(Beginning of DATA EXCERPTS)
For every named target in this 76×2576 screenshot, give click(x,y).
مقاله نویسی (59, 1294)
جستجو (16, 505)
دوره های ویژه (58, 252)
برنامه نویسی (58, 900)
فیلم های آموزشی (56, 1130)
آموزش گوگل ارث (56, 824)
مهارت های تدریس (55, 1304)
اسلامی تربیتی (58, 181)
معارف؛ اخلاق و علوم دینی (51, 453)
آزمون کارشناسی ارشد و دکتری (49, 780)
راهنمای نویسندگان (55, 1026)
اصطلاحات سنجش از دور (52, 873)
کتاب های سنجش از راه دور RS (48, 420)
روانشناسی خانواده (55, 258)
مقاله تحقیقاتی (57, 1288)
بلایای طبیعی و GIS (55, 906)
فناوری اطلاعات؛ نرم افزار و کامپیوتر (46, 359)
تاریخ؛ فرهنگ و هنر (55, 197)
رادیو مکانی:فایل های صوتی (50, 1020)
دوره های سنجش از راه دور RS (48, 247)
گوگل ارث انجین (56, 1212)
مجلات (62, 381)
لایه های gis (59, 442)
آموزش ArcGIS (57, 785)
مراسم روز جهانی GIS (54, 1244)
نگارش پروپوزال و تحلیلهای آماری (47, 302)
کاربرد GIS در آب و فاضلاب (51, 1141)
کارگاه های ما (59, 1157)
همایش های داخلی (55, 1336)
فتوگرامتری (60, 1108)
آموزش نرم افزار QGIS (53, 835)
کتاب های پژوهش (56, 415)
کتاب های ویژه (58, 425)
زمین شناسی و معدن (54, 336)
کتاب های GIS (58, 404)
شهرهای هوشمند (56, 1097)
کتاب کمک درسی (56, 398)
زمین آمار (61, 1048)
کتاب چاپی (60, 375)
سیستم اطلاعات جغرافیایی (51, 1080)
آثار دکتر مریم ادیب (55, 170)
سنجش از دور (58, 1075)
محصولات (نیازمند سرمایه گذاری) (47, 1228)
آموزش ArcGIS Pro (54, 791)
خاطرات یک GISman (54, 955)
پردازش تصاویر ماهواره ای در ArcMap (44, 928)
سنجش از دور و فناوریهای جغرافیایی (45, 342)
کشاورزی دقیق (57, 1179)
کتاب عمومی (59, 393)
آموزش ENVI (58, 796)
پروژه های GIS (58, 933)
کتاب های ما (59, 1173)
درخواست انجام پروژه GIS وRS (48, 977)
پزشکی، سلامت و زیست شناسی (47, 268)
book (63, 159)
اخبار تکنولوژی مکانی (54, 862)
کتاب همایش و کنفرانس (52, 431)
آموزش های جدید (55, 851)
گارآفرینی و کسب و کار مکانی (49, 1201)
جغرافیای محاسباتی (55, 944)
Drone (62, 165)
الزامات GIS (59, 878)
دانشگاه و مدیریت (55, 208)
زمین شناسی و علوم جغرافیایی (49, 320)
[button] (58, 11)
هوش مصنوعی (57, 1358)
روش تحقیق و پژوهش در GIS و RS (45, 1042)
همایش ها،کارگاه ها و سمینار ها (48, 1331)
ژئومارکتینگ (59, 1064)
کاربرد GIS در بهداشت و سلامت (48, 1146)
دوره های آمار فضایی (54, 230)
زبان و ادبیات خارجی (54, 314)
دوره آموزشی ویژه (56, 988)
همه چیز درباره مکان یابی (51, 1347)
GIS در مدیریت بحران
(End of DATA EXCERPTS)
= ASSIGNMENT =
Which lines of the records above contain the word "همایش"? Copy each of them.

= REPLY TO THE EXERCISE =
همایش های داخلی (55, 1336)
کتاب همایش و کنفرانس (52, 431)
همایش ها،کارگاه ها و سمینار ها (48, 1331)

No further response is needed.